Human Cognitive Enhancement
The network’s shared common operating picture will be enriched with background information gathered from all connected systems and enhanced by real-time analytics that expose relationships and patterns, and provide insight into their potential causes and predicted effects.
Model-based, course-of-action planning and decision tools will provide users in-depth analysis of the full space of courses of action, characterizing costs and benefits to the mission in terms of quantitative and qualitative measures.
Situational and option awareness functions will be tightly coupled with workflow management, collaboration, coordination and communication services
Virtual environments will provide troops opportunities to practice perceiving, interpreting and responding to events, including establishing key information to be communicated at critical points within the mission and developing familiarity with terrain and objectives.
Robotics and Autonomous Operations
The Army anticipates that robotics will fundamentally reshape the force along four major axes: protection and safety; manpower reduction and logistics; influence and reach; and lethality. Each area presents different challenges to the future network and will have to co-evolve and adapt to support future robotic capability solutions and manned-unmanned teaming.
While future robotics will not need constant and high-bandwidth connections for tactical control, contact and communication will remain essential to coordinate effectively with them as they move into previously unreachable or contested areas. The network must become dynamic to achieve and maintain connectivity in the face of a potential adversary and under less-than-ideal environmental conditions.
Cybersecurity and Resiliency
Network 2040 includes the means by which data are transported from one location to another, regardless of which entity owns or controls specific transport methods or components. These means are supported by the following five constructs: achieving data quality assurance; design principles for directed self-organization; intelligent cyber-physical systems; adaptive identity and access management; and novel forms of encryption.
Intelligent architectures, based on hardware root-of-trust mechanisms, including encryption and root-kit detection hardware digital rights management, allow for continuous evaluation of the trustworthiness of the system’s state and operations.
Network 2040 will support multiple risk-aware and context-aware authentication and access control mechanisms – mechanisms that adapt to circumstances and adjust access decisions based on an assessment of the risk involved.

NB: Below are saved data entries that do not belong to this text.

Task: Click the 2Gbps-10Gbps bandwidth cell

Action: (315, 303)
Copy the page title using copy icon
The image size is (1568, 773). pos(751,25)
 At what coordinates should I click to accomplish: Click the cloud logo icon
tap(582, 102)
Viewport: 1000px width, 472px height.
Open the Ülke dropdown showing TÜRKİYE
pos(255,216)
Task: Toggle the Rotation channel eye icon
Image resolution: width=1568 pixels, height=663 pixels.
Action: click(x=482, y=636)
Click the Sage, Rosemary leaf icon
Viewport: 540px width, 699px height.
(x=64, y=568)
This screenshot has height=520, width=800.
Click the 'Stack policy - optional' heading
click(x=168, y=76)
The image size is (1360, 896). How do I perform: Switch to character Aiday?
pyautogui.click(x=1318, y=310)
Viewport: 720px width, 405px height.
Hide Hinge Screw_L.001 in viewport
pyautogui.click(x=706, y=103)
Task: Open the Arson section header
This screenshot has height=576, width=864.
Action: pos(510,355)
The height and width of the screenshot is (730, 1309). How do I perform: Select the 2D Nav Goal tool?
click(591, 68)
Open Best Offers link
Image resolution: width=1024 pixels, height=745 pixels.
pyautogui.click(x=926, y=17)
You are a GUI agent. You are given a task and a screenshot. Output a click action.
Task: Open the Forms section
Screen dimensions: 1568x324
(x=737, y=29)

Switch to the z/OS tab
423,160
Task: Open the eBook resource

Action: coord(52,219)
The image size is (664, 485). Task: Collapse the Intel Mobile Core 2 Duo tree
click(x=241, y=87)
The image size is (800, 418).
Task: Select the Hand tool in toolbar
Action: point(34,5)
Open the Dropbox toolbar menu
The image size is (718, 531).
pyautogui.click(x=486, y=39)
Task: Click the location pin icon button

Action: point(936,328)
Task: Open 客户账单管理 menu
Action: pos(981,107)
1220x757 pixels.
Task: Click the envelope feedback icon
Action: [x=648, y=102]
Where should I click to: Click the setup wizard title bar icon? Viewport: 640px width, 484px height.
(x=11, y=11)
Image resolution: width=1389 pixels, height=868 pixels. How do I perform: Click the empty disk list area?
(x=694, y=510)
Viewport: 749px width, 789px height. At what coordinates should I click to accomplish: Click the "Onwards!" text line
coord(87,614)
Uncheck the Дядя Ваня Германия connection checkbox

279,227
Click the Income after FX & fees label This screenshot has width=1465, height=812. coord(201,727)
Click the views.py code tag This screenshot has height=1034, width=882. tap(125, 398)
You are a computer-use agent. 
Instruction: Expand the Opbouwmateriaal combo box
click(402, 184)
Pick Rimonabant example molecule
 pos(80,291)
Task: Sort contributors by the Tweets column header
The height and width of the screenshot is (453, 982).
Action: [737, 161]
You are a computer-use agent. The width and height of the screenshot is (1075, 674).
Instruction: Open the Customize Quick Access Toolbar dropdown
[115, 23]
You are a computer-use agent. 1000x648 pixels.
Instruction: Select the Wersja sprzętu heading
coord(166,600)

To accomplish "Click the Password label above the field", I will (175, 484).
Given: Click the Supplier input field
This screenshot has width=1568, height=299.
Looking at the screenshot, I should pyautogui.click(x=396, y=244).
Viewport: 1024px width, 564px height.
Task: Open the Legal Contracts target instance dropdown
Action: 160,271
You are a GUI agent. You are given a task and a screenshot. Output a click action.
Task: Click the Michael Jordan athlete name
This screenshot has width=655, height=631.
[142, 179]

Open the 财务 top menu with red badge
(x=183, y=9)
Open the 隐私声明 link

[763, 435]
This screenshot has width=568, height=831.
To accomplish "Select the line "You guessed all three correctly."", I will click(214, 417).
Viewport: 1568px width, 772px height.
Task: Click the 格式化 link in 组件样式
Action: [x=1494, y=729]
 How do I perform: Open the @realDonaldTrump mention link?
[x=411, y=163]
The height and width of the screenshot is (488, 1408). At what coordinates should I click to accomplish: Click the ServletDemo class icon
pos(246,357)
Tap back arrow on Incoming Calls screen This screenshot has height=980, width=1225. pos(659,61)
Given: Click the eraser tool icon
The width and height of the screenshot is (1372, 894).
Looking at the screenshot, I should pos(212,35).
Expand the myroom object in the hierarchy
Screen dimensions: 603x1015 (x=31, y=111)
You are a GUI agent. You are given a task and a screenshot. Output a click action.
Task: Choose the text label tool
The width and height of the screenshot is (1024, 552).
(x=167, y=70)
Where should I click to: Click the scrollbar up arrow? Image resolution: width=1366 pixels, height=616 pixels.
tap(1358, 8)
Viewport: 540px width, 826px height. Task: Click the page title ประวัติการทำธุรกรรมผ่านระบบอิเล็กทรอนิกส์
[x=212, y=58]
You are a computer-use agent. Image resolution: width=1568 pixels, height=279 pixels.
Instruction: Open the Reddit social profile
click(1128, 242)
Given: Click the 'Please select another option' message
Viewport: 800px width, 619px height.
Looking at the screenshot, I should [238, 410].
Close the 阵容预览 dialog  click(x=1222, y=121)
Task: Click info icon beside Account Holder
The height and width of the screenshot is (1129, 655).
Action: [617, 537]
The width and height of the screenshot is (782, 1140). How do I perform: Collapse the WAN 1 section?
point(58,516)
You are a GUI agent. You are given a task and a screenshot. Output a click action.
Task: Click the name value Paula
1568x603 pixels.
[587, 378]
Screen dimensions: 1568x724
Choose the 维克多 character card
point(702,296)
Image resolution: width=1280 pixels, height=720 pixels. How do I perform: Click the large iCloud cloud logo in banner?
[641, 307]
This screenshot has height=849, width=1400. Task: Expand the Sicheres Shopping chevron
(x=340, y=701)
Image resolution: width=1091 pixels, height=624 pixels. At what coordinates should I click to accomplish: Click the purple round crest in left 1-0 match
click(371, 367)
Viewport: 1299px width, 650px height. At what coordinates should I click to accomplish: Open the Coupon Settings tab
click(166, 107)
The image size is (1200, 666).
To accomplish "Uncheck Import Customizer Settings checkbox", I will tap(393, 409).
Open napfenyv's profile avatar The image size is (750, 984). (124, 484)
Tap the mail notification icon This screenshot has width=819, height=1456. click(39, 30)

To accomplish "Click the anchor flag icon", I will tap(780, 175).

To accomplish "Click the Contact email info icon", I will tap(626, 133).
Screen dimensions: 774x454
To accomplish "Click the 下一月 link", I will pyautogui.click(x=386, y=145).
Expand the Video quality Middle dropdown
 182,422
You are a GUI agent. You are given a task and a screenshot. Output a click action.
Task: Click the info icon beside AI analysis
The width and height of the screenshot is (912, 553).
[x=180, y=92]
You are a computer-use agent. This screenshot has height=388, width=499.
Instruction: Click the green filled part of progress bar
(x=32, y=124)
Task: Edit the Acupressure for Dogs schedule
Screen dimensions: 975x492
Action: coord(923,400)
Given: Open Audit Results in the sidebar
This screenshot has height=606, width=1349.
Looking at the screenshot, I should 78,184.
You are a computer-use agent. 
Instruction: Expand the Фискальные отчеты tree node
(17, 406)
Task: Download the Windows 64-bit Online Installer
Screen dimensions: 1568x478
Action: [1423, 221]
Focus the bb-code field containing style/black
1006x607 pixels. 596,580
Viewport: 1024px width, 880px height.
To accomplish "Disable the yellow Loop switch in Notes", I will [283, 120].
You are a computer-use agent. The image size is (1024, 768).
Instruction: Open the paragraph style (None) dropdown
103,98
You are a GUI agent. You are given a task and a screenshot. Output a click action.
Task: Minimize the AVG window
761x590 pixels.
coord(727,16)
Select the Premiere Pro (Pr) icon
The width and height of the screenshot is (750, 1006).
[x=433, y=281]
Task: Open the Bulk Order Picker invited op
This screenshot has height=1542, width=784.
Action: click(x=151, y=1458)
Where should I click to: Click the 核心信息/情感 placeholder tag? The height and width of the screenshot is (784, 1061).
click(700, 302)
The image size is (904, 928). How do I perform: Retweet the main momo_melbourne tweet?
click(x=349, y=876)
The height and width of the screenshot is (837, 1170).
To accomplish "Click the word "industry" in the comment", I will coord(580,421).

Secure multiparty computation (SMC) protocols will allow parties to compute a function based on their joint inputs without disclosing the individual inputs to each other. For example, coalition partners may each provide pieces of information that would jointly determine targets without disclosing the details of their imagery or methods
Cross-cutting technologies
In addition, another class of cross-cutting technologies, must be continuously assessed to determine how they can be adopted and adapted to enhance network operations. These include but are not limited to: nanotechnologies, micro air vehicles, drones and sensors, medical and casualty care, and protective materials to reduce Soldier risk and enhance situational and option awareness; artificial intelligence, which may significantly accelerate decision making and integrate diverse data in innovative ways; and transdisciplinary technologies, which identify and synthesize technologies developed within one discipline that, when merged with developments in other disciplines, provide unexpected solutions to potentially intractable problems from the institutional base to the farthest tactical edge.
Ferrell said of the new strategy to an audience of IT industry personnel. “So you have a complete picture of what we are working on today, what we are working on tomorrow, and what we are working on down the road.”